◆ **WHAT YOU HAVE TO DO**:
In the forum thread on smart lights and GDPR, which WiFi bulbs does one commenter say all support a local API with official documentation?

◆ **SOURCE EXTRACT**:

%%

Can't use your lights anymore because we're slathering your data around and GDPR - edward
https://twitter.com/internetofshit/status/999619364541394944
======
merricksb
This was on the GDPR Hall of Shame blog, heavily discussed here yesterday:

[https://news.ycombinator.com/item?id=17143200](https://news.ycombinator.com/item?id=17143200)

------
mrsteveman1
With IoT stuff, especially light bulbs, the "escape hatch" to avoid _some_ of
the cloud nonsense manufacturers might disable at any time is to ensure you
get devices that have local-only control interfaces. So basically bluetooth,
ZWave, Zigbee, or a WiFi API that works 100% offline.

There are quite a few that fit that requirement, but among the WiFi bulbs I
know that LiFX devices all support a local API with official documentation[1].

I was able add support[2] for the LiFX bulbs to Mozilla's IoT gateway because
of that local API.

These are all largely closed devices though, the real solution is to get
devices where the firmware is under your own control. However that's easier
said than done, as it constrains your choices quite a bit.

[1] [https://lan.developer.lifx.com/](https://lan.developer.lifx.com/)

[2] [https://github.com/infincia/lifx-
adapter](https://github.com/infincia/lifx-adapter)

------
macNchz
As terrible of an experience as this is, I’d wager it’s less that “we’re
slathering your data around” and more like “we use a crappy outsourced cloud
platform to control the lights and don’t have the budget/desire/capability to
make sure it’s compliant and won’t get us sued.”

Granted, this is why I don’t buy IoT devices with crappy cloud control panels,
since they can stop working whenever the company behind them decides they’re
not worth maintaining.

%%

◆ **DATA PROVIDED**:
%%

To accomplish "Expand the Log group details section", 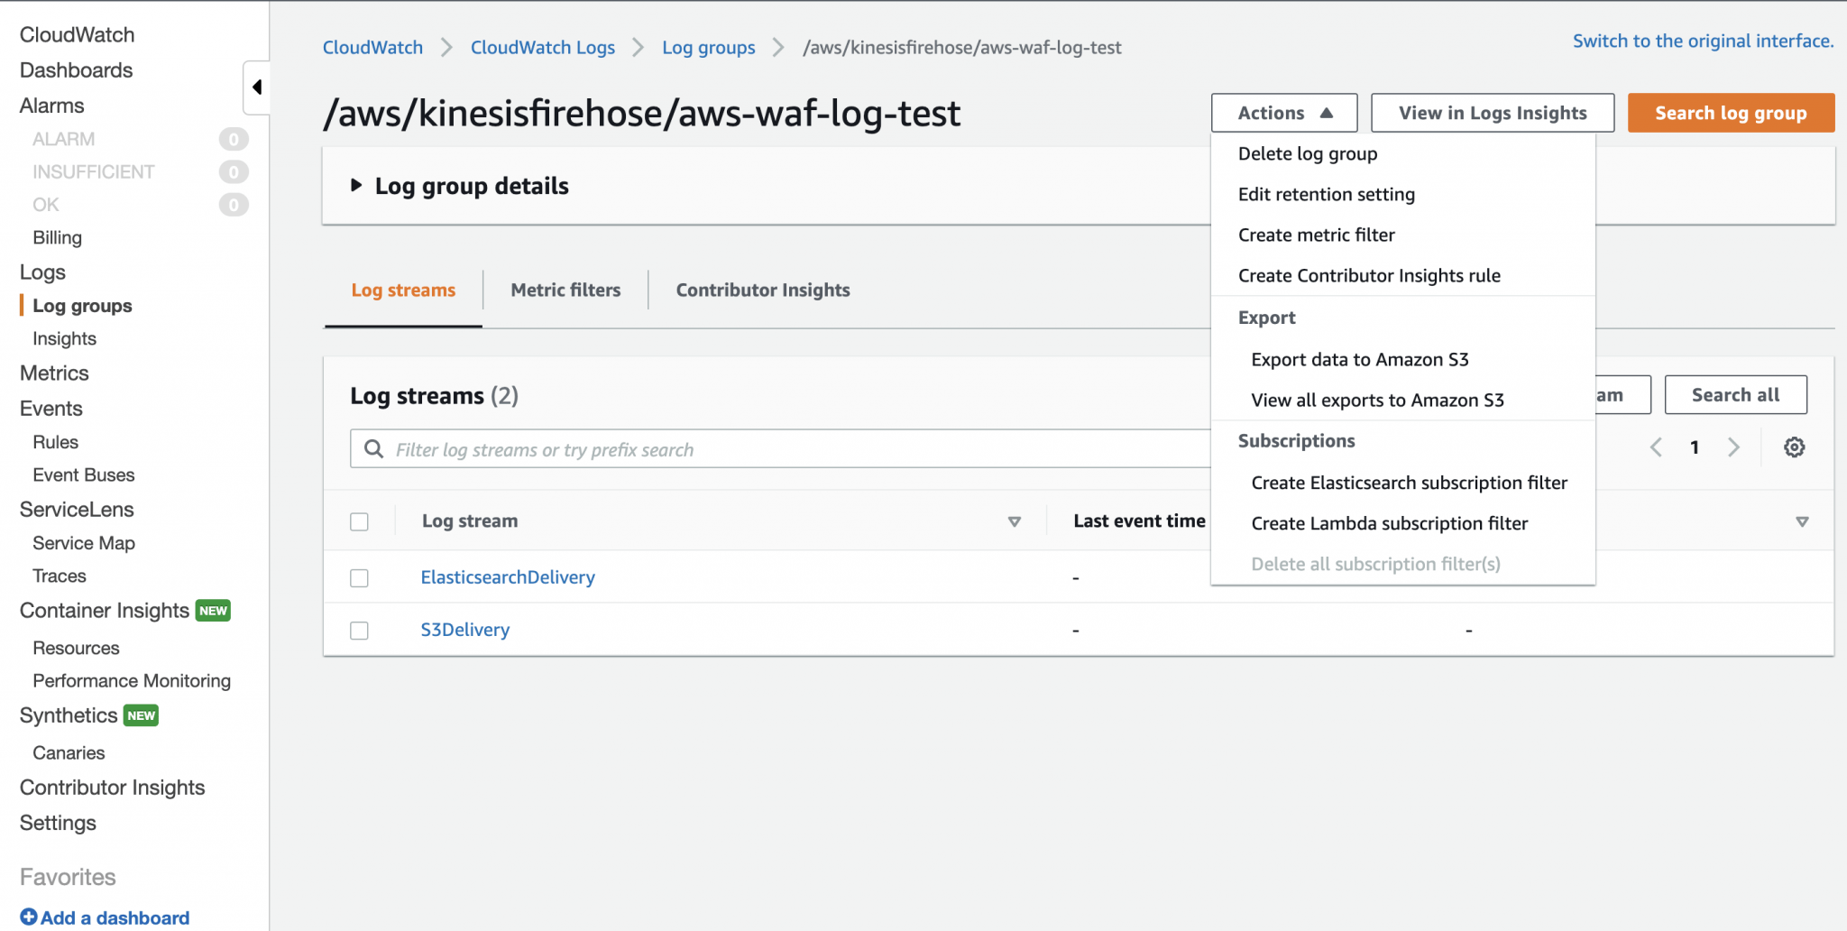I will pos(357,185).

%%

◆ **ANSWER IN FULL**:
LiFX bulbs